W3C smiles on multimedia

December 20, 1997

Seybold Report on Internet Publishing
Vol 2, No 4

Proposes spec for synchronizing time-based media within Web pages

Last month a working group within the W3C issued its first draft of a method for synchronizing multimedia objects within HTML documents. The proposed language, the Synchronized Multimedia Integration Language (SMIL, pronounced "smile"), aims to create a straightforward way for authors to control time-based media in the context of HTML documents.

The SMIL draft can be found at

SMIL is not an attempt to specify the data formats of time-based media, such as audio, video, animations or presentations. What it does is provide a way for authors to schedule the playing of time-based media within their documents. For example, authors can indicate where a clip should begin playing and where it should stop, where it should appear in the layout, and whether it should be launched in a separate window or just replace the current window. Objects can be played in sequence or in parallel with one another.

There are also provisions for users to control the presentation by means of control buttons, such as the stop, fast-forward and rewind buttons of a video recorder. Objects can be started at specific points (e.g., fast-forward to a given frame, or open at slide five), and the playback can be controlled from within the HTML document (e.g., play in slow motion).

The multimedia objects, which are referenced by simple URL hypertext links, may be any of data type. Whether the object will play will depend on the browser, plug-in or Helper application.

Although the draft is likely to change, the W3C is encouraging developers to implement prototypes based on the working specification.

Both XML and BNF notations are given for the language, sending another signal that XML is gaining ground as a way to represent abstract notation for the structures of Web documents.

Philipp Hoschka, chair of the Synchronized Multimedia working group and editor of the SMIL specification, noted that SMIL was purposely designed to make it easy for authors to implement it with current Web authoring tools. The use of tags to describe scheduling means that embedding and controlling multimedia in Web pages can be accomplished with ordinary text editors.

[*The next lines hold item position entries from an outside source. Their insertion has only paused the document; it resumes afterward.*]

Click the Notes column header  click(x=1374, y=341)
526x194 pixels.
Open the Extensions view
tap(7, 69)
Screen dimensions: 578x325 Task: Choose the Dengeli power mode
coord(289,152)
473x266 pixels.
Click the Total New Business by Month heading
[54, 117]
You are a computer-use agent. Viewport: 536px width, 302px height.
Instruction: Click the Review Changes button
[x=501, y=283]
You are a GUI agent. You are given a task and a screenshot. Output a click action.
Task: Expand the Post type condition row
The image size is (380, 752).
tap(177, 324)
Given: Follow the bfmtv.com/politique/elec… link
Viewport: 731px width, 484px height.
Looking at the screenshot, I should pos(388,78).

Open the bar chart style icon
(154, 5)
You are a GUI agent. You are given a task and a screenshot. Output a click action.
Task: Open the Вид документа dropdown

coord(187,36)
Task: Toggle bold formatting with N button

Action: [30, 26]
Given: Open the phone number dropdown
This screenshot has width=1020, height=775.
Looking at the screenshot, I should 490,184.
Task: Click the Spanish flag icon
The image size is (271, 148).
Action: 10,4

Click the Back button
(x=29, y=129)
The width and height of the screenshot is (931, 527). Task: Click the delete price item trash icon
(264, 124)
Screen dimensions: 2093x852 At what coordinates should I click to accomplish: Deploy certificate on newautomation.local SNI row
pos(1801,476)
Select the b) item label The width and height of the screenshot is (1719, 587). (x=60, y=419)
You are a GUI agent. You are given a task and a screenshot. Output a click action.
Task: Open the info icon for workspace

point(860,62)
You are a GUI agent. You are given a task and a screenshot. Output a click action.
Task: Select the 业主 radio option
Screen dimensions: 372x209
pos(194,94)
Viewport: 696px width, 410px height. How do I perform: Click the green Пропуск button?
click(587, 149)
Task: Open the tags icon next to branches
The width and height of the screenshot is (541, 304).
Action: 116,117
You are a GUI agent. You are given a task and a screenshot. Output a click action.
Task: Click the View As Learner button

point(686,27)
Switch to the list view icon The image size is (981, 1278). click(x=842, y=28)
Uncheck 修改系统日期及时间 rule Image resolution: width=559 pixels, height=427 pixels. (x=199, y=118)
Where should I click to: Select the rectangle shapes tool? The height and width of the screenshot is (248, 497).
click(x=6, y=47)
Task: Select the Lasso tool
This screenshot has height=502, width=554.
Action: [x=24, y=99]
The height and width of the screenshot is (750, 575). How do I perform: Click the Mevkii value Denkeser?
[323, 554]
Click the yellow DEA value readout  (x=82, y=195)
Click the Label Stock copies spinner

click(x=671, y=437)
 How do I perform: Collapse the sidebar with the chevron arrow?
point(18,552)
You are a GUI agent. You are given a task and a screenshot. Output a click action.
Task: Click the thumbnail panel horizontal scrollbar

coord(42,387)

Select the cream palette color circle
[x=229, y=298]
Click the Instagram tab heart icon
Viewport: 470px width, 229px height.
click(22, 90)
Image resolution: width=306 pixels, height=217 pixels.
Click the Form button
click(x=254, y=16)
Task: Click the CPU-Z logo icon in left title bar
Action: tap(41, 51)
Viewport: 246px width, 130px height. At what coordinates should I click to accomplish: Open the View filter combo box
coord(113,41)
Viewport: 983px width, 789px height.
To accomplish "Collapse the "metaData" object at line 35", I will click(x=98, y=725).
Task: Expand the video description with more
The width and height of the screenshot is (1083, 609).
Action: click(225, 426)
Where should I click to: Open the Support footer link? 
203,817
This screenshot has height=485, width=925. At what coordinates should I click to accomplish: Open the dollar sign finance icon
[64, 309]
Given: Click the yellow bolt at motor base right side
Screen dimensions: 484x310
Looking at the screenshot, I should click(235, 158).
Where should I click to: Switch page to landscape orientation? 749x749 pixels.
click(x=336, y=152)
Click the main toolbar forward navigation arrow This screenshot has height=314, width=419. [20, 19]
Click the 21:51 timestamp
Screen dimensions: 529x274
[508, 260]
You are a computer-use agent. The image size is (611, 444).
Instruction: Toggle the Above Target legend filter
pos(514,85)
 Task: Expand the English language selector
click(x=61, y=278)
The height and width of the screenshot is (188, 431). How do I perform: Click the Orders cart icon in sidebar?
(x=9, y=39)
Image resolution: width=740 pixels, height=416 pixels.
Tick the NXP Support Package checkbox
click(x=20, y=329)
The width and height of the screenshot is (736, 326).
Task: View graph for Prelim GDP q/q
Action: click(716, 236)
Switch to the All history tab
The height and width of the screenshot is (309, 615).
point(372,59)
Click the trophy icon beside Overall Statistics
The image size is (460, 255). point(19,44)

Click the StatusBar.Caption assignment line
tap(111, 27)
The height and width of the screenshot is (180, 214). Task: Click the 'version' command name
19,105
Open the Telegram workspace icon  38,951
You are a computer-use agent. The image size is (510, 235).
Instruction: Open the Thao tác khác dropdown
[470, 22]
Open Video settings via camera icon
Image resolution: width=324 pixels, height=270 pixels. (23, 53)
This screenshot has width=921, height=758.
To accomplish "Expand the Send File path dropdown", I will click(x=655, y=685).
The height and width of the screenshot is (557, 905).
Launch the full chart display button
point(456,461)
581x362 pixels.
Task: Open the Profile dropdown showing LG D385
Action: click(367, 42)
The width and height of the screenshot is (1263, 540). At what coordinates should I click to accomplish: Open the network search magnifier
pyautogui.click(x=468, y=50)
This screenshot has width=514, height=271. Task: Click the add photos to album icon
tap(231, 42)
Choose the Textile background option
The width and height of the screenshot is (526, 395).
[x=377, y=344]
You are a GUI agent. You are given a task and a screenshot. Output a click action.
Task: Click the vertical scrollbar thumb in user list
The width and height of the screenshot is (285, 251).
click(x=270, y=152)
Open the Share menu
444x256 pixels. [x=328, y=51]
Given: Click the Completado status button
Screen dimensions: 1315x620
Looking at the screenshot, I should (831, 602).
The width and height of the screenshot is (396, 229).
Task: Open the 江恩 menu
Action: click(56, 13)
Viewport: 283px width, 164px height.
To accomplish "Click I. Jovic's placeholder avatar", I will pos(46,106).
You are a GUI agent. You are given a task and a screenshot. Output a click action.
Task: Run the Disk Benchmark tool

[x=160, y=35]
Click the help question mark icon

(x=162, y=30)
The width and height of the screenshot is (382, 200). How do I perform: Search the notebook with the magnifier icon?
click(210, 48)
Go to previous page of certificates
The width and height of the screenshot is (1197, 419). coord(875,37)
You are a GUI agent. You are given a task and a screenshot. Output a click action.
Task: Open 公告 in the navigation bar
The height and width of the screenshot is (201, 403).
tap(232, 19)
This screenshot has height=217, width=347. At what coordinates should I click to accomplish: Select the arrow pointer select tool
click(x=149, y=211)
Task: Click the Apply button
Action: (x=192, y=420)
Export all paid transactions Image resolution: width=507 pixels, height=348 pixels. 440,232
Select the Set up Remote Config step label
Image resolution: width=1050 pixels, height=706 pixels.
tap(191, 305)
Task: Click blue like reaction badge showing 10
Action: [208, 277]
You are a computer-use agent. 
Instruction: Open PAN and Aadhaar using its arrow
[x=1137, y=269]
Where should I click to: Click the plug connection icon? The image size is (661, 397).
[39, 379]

Implications. The Web has already become a medium for presentations, and SMIL lays the groundwork for a new generation of hypertext-based presentation programs that combine time-based media with text and graphics without requiring scripting in Lingo.

More important, though, is SMIL’s relationship to the broadcast and entertainment industries. Settop boxes and cable modems are still far from ubiquitous, so there is time to establish a vendor-neutral method of linking time-based media and static media together. SMIL is a milestone in this regard, establishing a framework for publishers to link audio and video to their HTML Web pages.

Of course, the SGML community proposed such a language years ago (HyTime), but once again it failed to work the Web connection to its advantage. SMIL is much less robust than HyTime, but it has representatives from Microsoft and Netscape as authors, and so is much more likely to be implemented in products that millions of people use. HyTime, for all its strengths, has proved to be so abstract that most developers have ignored it.

Also in contrast with HyTime, the W3C has made sure to invite participants from relevant industries—CD-ROM, interactive television, the Web and multimedia.

Our take. It used to be that the W3C didn’t really set standards—it merely codified a baseline from what Microsoft and Netscape had already set in their browsers. Today, that’s no longer the case: The W3C is now ahead of both Netscape and Microsoft in both its HTML and style sheet specifications. SMIL is but the latest example that the W3C is becoming an important standard-setter. The Web is beginning to emerge as a potential rival to television and radio, and it’s encouraging to see the W3C out in front, setting up a document framework that anyone can implement, even with BBEdit.

Mark Walter